VonTush wrote: So at what point does playing the game go beyond just playing the game session and playing for the next game?


I don't know if I'd read that much into it. I don't think anyone thinks "I'm going to take this socially-edgy move here because we're playing Imperial next and I want to set the tone ahead of time." I think it's more about the nature of the player, and what it says about the way he will play because of that. The next game provides a back-pressure to the move, but that's the same feedback you get in all social interactions. It's not strategy, it's nature.

I got a guy I play with that's competitive, and he stays within the rules all the time. But, we were playing that game that has the all the people on the cover (the one where the guy in the middle is holding a pig . . . a card game where you make sets . . . dancers and shit . . . apparently didn't make an impression on me) and he was putting his complete sets behind my elbow a bit on the table so they would be harder for other players to see. It's not cheating, but it's not exactly white-hot honest either. Where do you draw the line? He thought it was fine. I made it a point to keep drawing attention to those cards and moving them out in front of him (as a courtesy) so that he wouldn't forget to score them at the end of the game. I could argue he was being a dick for trying to obscure his position in the game, but he could argue that I was being a dick for repeatedly drawing attention to his score.
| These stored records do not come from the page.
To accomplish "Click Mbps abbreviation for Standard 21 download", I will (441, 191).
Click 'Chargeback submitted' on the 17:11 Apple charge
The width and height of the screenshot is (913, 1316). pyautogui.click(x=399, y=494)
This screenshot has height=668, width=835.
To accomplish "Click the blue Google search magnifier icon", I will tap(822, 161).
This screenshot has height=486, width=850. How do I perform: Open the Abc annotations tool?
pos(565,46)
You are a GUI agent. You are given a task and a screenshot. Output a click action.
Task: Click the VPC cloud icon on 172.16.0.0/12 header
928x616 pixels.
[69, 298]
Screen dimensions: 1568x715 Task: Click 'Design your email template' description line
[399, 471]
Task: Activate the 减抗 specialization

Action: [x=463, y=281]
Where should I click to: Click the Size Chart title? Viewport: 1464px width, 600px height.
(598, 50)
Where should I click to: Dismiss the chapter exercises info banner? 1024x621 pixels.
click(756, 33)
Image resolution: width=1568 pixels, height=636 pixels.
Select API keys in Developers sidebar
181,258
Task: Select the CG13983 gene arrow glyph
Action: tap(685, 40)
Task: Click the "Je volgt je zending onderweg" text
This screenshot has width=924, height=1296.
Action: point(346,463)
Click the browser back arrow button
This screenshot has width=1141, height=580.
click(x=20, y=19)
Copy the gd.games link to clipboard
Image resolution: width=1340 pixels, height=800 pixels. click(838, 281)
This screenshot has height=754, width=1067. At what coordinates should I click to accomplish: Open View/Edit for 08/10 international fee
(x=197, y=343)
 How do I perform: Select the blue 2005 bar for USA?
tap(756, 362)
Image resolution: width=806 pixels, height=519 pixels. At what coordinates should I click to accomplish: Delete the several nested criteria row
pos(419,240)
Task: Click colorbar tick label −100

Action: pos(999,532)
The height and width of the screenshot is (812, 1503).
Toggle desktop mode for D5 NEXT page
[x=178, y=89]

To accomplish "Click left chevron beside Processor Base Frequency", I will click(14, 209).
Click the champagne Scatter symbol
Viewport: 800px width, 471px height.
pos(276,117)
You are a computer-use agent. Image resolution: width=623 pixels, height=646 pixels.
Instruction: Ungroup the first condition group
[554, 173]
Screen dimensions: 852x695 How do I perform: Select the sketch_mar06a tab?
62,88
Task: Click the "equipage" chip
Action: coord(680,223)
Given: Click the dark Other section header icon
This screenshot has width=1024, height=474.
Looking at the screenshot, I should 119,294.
The takeaway from that game 18 months ago is this -- now when he does anything that downplays his score in any game, I can just start to speak and then pause and look at him, more or less accusing him of soft cheating and drawing everyone's attention to it without completing a word. I can see pretty clearly that I've changed his behavior. So am I a manipulative dick or not? Both of our personalities are in play here and we're using our personal skills and our opinions of the boundaries of proper social behavior to exert an advantage on the game at hand. This is all in the mix. You can pretend different perceptions of the "boundaries of proper social behavior" don't have an influence on the game currently on the table, but I don't see how you remove them.

S.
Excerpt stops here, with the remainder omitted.